India is possibly facing a late and dry south-western monsoon, with meteorologists warning of a delayed onset and dry spells, especially in many regions in the north.
The first batch of monsoonal rains hit south India last week, but their progress over the northern region and the north-west has been erratic, experts say.
“The seasonal forecast is that the monsoon is normal, but going by its initial occurrence it could be sluggish as it moves up,” says Roxy Mathew Koll, a climate scientist at the Indian Institute of Tropical Meteorology.
“A delayed progress might aggravate water and food security of those regions in the north.”
Farmers in the region would normally start preparing their fields for sowing around the first week of June, with anticipated rains around 10 June, but their progress may be delayed.
After a sweltering summer marked by unprecedented heatwaves that began in early March with deficit rainfall, reports of an early onset of the south-west monsoon came as a relief to the southern state.
Many are hoping that the rains will also provide relief from the intense summer heat that has hit the wheat crop and triggered a power crisis as temperatures jumped to record highs in north India in March and April.
March 2022 was the warmest March month in the last 122 years, while April 2022 was the fourth-warmest April month in the same time period with temperatures in north India recording over 50 degrees Celsius.
Experts mapping the monsoon, however, point out rainfall has remained light to moderate over southern Kerala with isolated instances of heavy rain.
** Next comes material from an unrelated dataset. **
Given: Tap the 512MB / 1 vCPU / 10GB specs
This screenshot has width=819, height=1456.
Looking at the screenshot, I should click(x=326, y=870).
“The south-westerly winds are not very strong and the normal monsoon surge is not what we expected,” according to Skymet Weather, a private Indian weather forecast service.
Waiting for rain
The Skymet Weather team points out that the monsoon may remain behind schedule for the western state of Maharashtra. The central parts of the country including Chhattisgarh, Odisha and East Madhya Pradesh may also experience delays for their first monsoon showers.
Although Delhi and neighbouring regions in the north are normally hit with monsoons between 25-30 June, they may be waiting another month for more continuous rainfall.
The south-west monsoon spread over June to September is the primary rainy season in India.
Most of the country – except the southern peninsula, Jammu and Kashmir, and Assam – receives more than 75 percent of its annual rainfall during this period.
The monsoon rainfall has a direct bearing on crops across the country. Agriculture and allied sectors such as forestry and fishing account for 14 percent of India's gross domestic product but employ more than half of the Indian workforce.
India was hit with two deficient monsoons in 2014 and 2015, but has received consistent rainfall since 2016.
A lot will depend on its progress and, more importantly, uniform distribution of the rains across the country in the next two months.
"There are early good signs but one will have to take it with some degree of caution. It is critical to see how the monsoon progresses and spreads across various parts of the country," says economist Vijay Vyas.